> ENTRIES SHOWN:

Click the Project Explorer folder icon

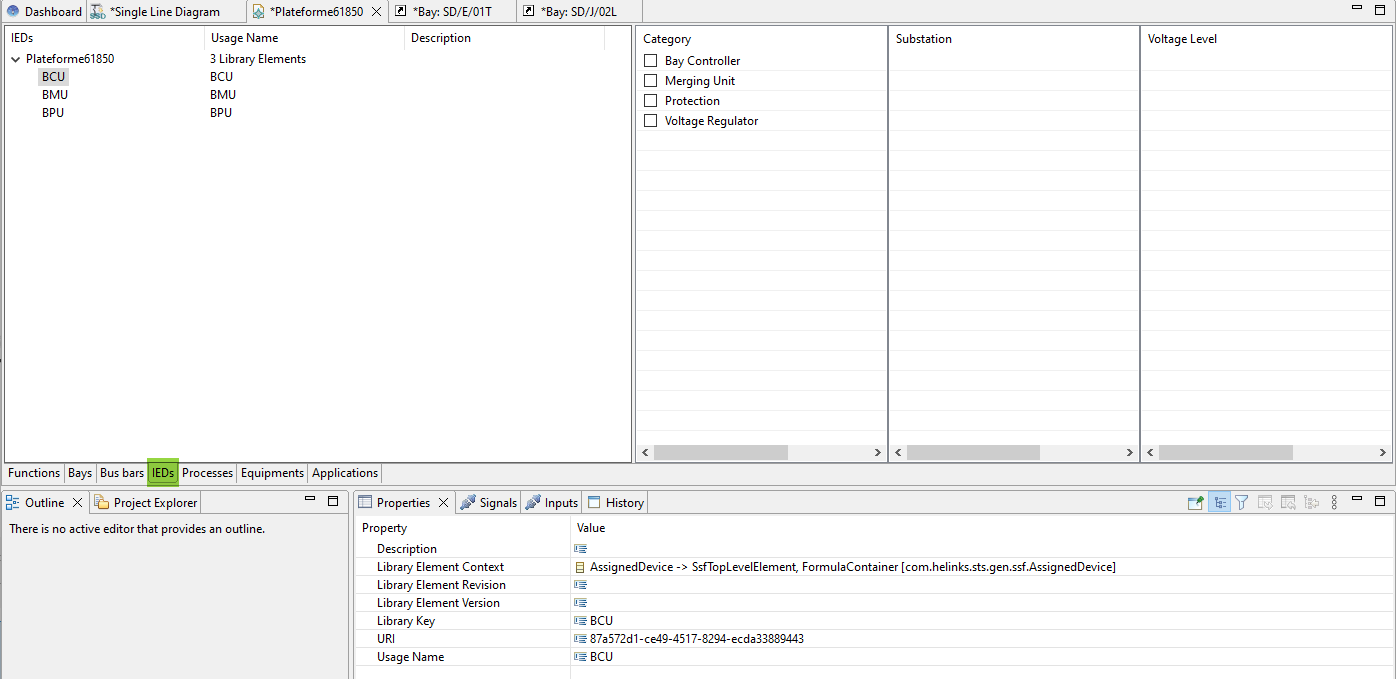tap(102, 503)
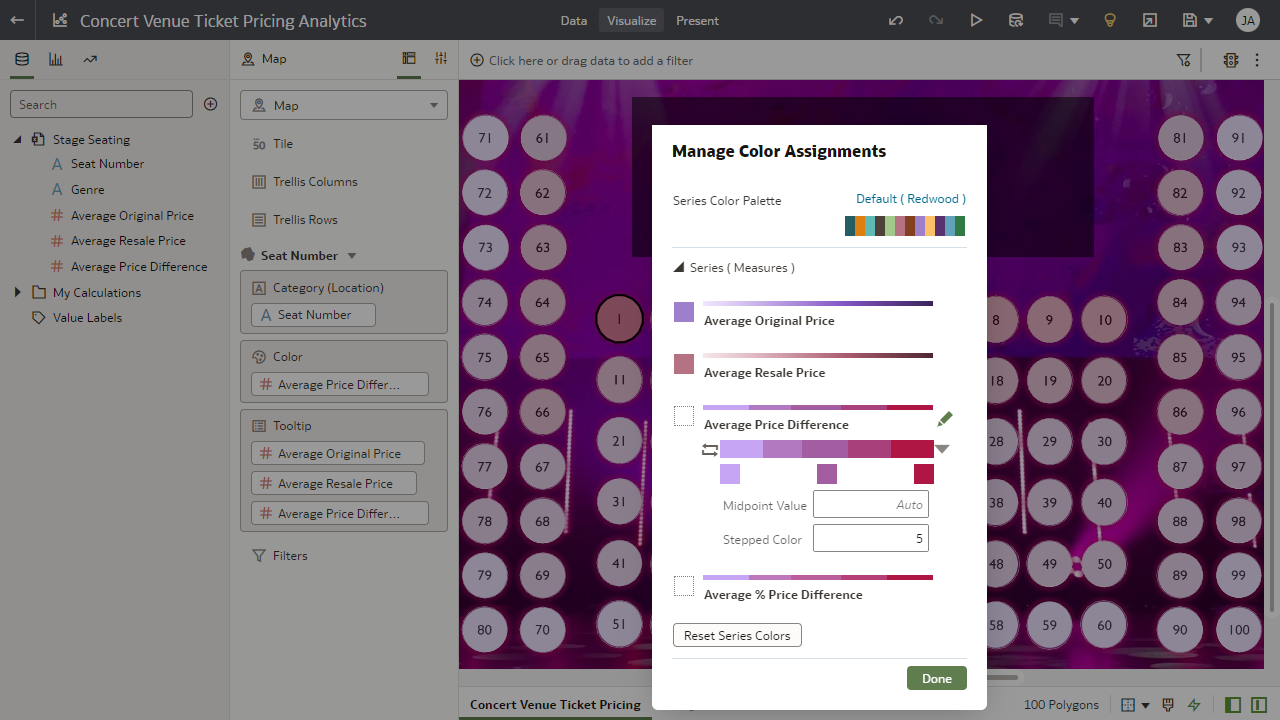The width and height of the screenshot is (1280, 720).
Task: Switch to the Visualizations panel icon
Action: pos(55,59)
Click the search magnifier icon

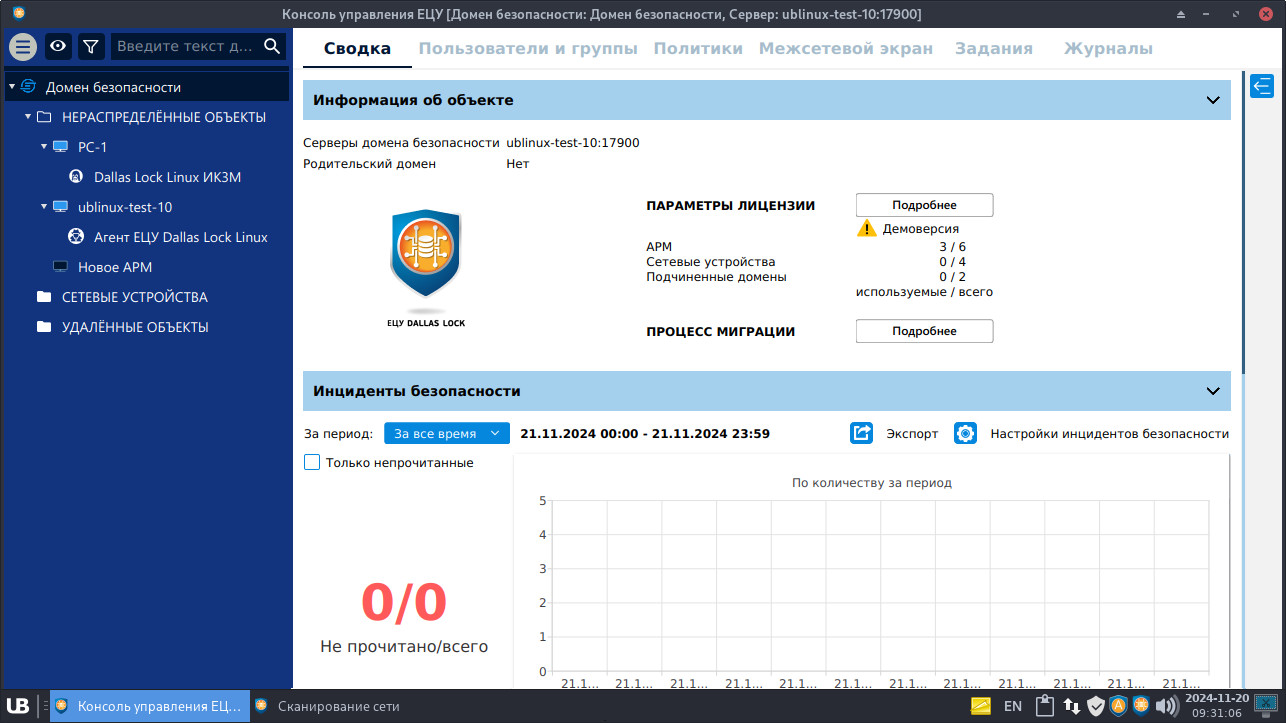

> EXERCISE OBJECTIVE: Reproduce the lines above exactly, please, but not the pictures in them.

> SOLVED EXERCISE:
Click the Project Explorer folder icon

tap(102, 503)
The width and height of the screenshot is (1280, 720).
Task: Switch to the Visualizations panel icon
Action: pos(55,59)
Click the search magnifier icon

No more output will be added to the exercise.